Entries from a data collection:
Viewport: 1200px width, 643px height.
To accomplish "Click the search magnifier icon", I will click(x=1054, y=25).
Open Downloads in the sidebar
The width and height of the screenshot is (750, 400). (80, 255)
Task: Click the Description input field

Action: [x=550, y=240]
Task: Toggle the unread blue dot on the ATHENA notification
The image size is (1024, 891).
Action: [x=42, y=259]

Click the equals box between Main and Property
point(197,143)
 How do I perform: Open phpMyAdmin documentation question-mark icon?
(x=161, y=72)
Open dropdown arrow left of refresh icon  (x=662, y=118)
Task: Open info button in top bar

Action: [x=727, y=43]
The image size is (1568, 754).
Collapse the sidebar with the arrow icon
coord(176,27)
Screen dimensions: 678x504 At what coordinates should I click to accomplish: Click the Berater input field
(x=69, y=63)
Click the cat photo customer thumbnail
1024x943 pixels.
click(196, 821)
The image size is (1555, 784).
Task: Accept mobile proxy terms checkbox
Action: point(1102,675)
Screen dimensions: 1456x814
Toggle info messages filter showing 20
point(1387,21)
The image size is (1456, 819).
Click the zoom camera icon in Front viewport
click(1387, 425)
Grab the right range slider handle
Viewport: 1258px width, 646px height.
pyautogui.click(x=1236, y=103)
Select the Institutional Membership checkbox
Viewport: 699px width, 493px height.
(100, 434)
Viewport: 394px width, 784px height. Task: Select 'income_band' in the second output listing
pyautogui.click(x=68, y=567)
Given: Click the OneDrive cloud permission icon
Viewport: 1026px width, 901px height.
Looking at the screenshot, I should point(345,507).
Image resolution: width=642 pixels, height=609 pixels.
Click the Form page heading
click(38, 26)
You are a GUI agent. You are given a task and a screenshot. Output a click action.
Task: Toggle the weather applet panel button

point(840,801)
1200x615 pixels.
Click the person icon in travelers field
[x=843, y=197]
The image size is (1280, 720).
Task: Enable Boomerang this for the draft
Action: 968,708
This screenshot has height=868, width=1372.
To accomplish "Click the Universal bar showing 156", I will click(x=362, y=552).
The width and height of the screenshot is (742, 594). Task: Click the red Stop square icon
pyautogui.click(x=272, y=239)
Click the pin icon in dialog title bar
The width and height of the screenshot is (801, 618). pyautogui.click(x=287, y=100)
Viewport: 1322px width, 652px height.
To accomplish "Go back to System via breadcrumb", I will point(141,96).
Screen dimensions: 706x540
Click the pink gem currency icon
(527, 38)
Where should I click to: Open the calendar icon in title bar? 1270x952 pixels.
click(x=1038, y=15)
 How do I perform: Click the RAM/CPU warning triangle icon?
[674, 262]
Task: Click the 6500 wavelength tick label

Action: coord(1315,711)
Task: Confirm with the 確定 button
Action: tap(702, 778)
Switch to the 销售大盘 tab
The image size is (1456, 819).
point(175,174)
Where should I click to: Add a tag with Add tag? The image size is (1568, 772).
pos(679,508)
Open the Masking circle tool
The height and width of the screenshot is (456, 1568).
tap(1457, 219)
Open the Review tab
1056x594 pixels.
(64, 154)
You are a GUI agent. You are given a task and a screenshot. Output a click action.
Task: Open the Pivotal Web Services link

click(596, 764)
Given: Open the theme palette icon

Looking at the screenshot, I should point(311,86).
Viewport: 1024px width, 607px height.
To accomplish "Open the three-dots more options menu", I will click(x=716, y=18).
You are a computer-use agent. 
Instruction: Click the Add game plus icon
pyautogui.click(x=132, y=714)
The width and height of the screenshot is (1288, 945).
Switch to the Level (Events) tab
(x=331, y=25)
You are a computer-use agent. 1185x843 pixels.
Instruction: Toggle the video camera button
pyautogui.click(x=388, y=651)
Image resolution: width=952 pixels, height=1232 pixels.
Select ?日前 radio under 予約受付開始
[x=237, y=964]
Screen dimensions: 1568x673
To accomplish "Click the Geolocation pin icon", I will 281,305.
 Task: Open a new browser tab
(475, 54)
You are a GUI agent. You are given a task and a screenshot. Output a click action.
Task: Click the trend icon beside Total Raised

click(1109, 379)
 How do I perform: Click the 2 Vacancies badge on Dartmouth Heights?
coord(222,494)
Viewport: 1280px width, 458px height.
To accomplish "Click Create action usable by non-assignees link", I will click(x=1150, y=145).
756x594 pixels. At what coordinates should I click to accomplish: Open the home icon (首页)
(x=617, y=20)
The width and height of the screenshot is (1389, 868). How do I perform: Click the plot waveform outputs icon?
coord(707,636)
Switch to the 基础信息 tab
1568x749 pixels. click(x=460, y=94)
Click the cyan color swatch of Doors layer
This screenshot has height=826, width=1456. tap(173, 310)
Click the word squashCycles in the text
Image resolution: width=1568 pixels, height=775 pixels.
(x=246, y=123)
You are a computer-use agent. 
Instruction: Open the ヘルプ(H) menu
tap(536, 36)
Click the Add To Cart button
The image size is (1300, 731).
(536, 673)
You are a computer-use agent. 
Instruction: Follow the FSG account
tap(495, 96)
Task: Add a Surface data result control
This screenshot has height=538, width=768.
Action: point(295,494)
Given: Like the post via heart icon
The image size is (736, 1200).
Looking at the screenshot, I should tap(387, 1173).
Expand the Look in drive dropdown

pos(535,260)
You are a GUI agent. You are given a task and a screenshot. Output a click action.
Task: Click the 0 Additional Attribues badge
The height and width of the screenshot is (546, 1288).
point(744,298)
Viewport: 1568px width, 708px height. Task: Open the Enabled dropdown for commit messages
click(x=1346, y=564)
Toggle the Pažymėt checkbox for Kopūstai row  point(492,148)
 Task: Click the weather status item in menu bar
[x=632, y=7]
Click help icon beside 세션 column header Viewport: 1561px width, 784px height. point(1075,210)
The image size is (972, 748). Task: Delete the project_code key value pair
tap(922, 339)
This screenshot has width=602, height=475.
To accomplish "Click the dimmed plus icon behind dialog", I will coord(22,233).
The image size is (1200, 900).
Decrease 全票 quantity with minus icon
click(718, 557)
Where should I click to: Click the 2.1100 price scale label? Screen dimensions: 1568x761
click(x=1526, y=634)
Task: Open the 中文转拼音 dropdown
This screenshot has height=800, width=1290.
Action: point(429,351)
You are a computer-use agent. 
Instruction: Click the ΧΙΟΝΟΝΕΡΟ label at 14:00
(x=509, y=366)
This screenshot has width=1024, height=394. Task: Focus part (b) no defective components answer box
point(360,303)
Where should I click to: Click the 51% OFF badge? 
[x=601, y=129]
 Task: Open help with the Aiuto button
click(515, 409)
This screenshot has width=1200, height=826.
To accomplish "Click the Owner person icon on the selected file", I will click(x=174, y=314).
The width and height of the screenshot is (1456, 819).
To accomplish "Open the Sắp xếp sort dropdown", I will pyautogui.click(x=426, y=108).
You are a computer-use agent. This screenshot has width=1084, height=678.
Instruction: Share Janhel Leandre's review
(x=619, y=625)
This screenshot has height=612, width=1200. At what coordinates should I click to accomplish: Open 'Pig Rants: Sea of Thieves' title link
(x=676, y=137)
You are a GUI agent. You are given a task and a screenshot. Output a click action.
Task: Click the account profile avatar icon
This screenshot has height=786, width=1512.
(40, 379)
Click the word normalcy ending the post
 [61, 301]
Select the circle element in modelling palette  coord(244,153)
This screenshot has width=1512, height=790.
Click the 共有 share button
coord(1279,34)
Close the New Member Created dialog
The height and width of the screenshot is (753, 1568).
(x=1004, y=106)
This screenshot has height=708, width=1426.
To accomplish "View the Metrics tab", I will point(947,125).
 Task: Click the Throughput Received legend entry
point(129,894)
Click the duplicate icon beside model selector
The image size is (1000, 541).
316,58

**Problem details:** List every line in the entries above that contains the word "Toggle".

**Final result:**
Task: Toggle the unread blue dot on the ATHENA notification
Toggle info messages filter showing 20
Task: Toggle the weather applet panel button
Instruction: Toggle the video camera button
Toggle the Pažymėt checkbox for Kopūstai row  point(492,148)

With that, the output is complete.